Excerpted records:
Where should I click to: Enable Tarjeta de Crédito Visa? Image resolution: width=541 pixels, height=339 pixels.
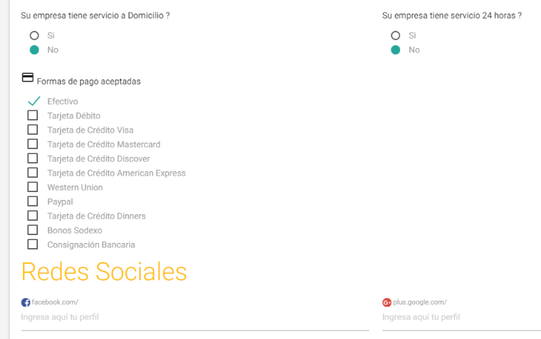33,130
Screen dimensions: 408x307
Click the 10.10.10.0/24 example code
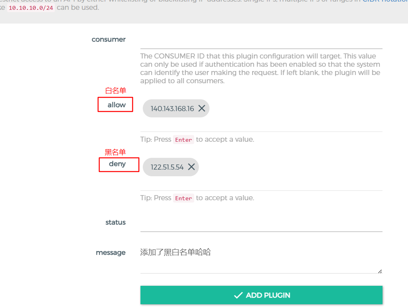[x=31, y=8]
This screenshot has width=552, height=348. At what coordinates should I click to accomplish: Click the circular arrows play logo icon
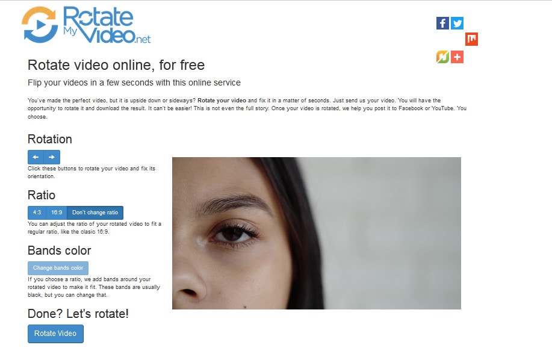40,25
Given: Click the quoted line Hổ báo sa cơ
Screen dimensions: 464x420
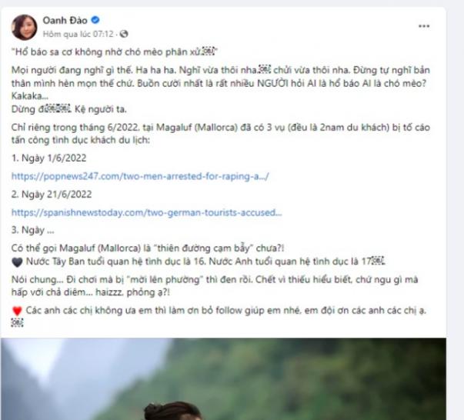Looking at the screenshot, I should pyautogui.click(x=114, y=52).
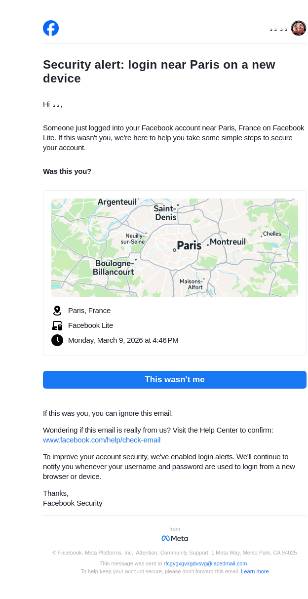
Task: Click the Meta logo in footer
Action: pyautogui.click(x=175, y=538)
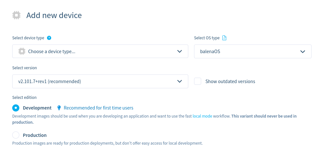
Task: Click the Production label text
Action: [35, 135]
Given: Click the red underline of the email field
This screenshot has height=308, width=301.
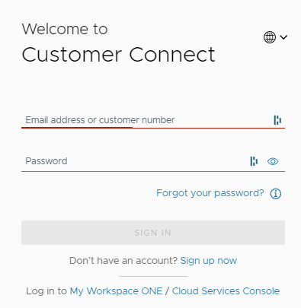Looking at the screenshot, I should (153, 128).
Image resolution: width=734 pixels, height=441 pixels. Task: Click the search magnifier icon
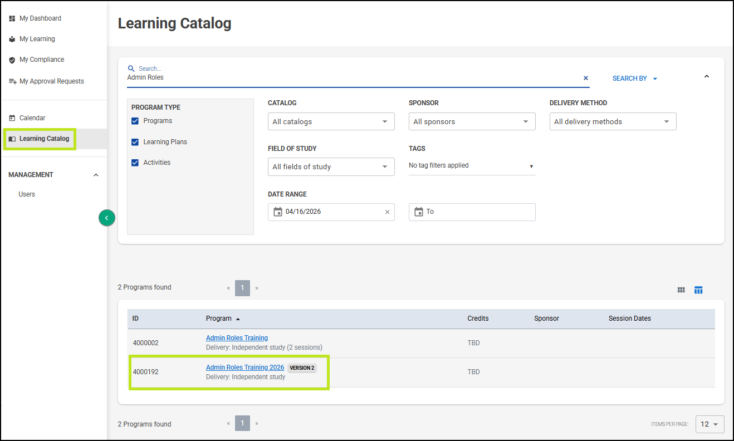131,68
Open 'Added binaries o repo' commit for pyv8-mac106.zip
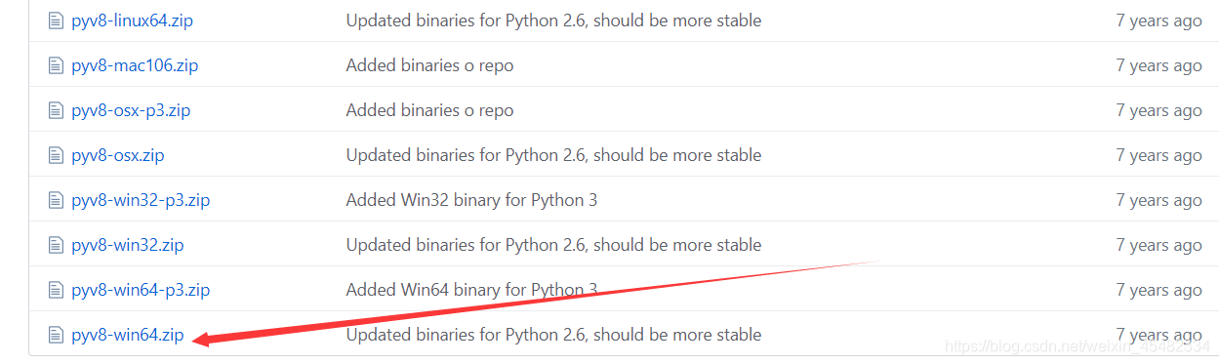The image size is (1219, 364). point(429,65)
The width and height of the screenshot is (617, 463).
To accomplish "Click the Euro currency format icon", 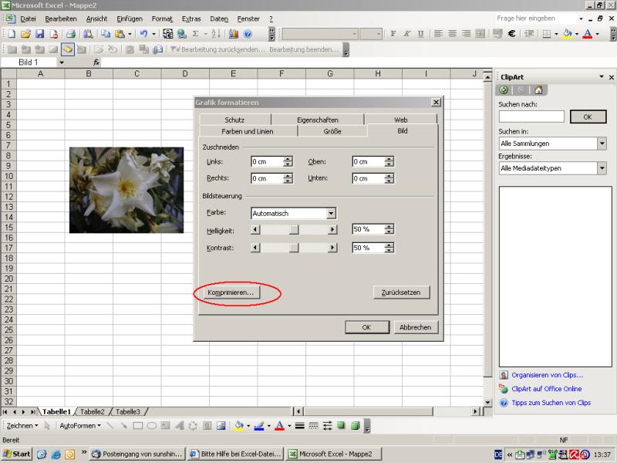I will tap(511, 34).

Work to be completed: Whenever a line above includes "Given", copy it in full.

Task result:
Given: Click the quoted line Hổ báo sa cơ
Given: Click the red underline of the email field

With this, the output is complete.